WINDHOEK: The current substantial shortage of energy in southern Africa is putting pressure on energy tariffs in most countries in the Southern African Development Community (SADC) region.

Namibia last week announced a 9,53 per cent increase in bulk electricity tariffs effective 01 July this year, which means an effective bulk tariff increase from N.dollars 1,17 to N.dollars 1,28 per kilowatt hour (kwh).

Tariff increases mean a rise in the cost of living and production, and the potential to jeopardise job creation and poverty alleviation.

In an interview with Nampa last week, Manager for Economic Regulation at the Electricity Control Board, Pinehas Mutota said increases in bulk electricity tariffs are not only taking place in Namibia, but countries such as Malawi, South Africa, Lesotho, Swaziland among others have also announced increases.

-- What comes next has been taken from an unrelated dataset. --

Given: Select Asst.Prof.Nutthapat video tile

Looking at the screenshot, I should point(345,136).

Mutota said that Namibia’s tariff compares well with those countries that have reached cost reflective tariffs.

He said the percentages of the bulk electricity tariff awarded by regulators in southern Africa showed that Malawi had increased by 13,5 per cent, Lesotho by 4,5 per cent, Swaziland by 11,7 per cent, and South Africa by 12,69 per cent.

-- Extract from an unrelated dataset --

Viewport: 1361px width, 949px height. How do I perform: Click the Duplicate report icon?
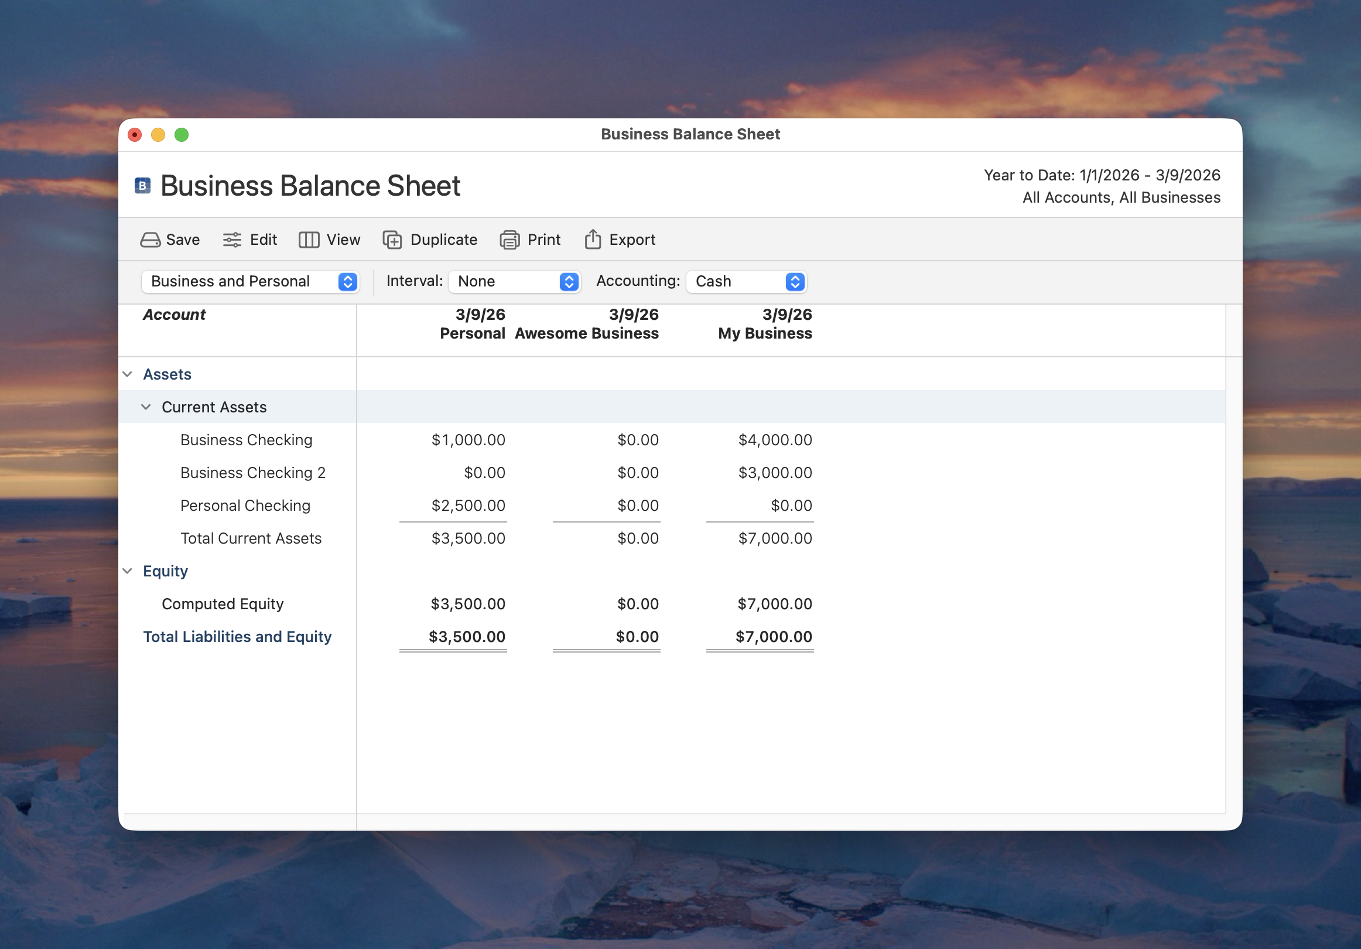coord(392,240)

Mutota noted that Eskom has also applied for an additional 9,58 per cent increase.

Since 2007, the SADC region has been facing challenges in meeting its energy requirements, forcing most of the SADC member states to implement demand-side management policies such as load shedding that have to some extend succeeded in restraining overall electricity in the region.

Reports have it that the SADC plans to commission new energy projects that will add 2 763 megawatts to the regional grid this year as the region targets to meet its energy needs by 2018.

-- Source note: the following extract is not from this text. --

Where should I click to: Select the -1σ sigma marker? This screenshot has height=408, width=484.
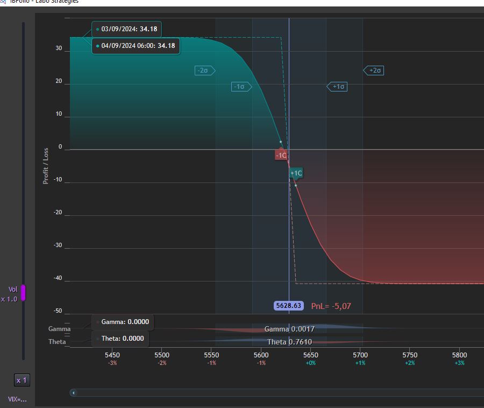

The significant contribution to the regional power grid is expected to come from countries such as Zimbabwe, South Africa, and Democratic Republic of Congo (DRC) among others, the report said.

Namibia imports about 80 per cent of its energy from neighbouring countries and mostly from Eskom in South Africa.

Earlier, NamPower’s Managing Director Paulinus Shilamba assured Namibians that despite the expiry of power supply agreements with some of the neighbouring countries, Namibia does not foresee an imminent threat to its power supply security – at least not before August 2016.

The first agreement, which expired late last year, was with the Zimbabwe Electricity Supply Authority (ZESA), followed by NamPower’s supplementary Eskom agreement, which expired in April 2015.

Other agreements nearing their expiry date are with the world’s largest temporary power generation company, Mozambique’s Aggreko, which lapses in August 2015, and an off-peak agreement with South Africa’s Eskom that expires in April 2016.

Other prospects for electricity provision rest the re-commissioning of the Van Eck power station from the middle of this year; the rolling out of the Demand Site Management (DSM) program, including the free distribution of one million energy-efficient light bulbs; and the commencement with effect from 01 April 2015 of the 80 megawatt (MW) Power Purchase Agreement between NamPower and the Zimbabwe Power Company (ZPC), which was signed late last year.

NamPower is developing the 800 Megawatt Kudu Power Station through KuduPower (Pty) Ltd, a Special Purpose Vehicle (SPV) that was established in 2005.

The Kudu Power Station will be located 25km north of Oranjemund.

The Kudu Power Station will be the first Combined Cycle Gas Turbine power station of this size in Southern Africa and is expected to be commissioned by end of 2018.

Namibia will be a net exporter of electricity after the commissioning of the Kudu Gas-to-Power station in 2018.